### The problem:
For each line of the listing that contains "title", make a copy and return it.

--- Records ---

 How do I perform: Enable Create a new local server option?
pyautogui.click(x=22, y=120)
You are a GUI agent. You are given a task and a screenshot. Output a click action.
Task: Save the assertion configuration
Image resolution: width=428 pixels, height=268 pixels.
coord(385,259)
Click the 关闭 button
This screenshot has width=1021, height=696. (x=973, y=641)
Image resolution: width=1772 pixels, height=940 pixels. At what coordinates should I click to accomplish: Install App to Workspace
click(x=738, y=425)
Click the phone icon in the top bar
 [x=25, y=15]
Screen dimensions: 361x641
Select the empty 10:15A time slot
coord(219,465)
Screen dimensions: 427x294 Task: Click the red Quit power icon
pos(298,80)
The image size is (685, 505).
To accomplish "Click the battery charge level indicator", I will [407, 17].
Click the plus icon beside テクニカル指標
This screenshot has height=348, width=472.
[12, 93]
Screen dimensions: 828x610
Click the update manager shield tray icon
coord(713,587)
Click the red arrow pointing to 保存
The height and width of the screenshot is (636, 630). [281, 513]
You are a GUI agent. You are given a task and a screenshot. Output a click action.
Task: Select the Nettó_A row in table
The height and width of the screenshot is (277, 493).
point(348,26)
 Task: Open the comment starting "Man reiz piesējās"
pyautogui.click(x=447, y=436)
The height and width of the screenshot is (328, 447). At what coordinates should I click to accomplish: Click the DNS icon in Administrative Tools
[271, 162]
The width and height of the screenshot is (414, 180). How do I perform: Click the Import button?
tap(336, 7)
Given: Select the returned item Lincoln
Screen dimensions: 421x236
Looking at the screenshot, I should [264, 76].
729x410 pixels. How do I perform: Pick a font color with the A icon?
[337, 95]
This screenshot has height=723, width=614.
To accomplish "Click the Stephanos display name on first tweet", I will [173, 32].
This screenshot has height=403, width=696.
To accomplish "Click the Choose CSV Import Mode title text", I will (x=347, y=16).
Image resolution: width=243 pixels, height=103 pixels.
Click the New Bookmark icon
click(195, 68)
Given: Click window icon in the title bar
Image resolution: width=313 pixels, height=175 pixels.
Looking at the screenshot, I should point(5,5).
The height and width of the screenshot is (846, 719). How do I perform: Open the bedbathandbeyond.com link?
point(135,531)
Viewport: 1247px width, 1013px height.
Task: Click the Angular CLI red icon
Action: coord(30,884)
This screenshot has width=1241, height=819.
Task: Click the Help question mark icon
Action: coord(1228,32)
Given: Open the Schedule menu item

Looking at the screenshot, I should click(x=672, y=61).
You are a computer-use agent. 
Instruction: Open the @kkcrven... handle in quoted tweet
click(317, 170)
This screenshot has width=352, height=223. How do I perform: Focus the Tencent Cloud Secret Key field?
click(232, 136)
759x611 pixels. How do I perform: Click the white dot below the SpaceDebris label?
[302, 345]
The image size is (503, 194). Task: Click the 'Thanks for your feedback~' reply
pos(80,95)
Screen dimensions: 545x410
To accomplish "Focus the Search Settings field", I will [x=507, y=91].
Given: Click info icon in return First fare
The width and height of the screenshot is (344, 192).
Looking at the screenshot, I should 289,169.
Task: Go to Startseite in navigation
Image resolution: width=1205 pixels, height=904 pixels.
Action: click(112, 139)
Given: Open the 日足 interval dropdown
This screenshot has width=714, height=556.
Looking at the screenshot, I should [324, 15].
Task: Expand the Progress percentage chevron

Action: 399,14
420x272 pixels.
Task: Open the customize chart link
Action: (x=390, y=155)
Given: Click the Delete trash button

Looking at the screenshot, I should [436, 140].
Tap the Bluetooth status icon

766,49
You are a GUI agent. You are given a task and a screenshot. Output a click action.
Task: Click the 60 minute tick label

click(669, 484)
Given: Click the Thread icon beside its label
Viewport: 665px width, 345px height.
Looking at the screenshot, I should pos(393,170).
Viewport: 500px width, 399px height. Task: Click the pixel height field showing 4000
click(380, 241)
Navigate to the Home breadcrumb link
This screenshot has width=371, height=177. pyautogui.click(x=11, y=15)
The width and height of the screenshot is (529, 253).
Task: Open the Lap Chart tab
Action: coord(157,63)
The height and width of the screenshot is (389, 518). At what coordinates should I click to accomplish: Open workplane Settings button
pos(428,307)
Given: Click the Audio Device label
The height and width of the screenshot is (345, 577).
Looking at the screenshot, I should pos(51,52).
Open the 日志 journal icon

---

### Solution for this exercise:
To accomplish "Click the Choose CSV Import Mode title text", I will (x=347, y=16).
Given: Click window icon in the title bar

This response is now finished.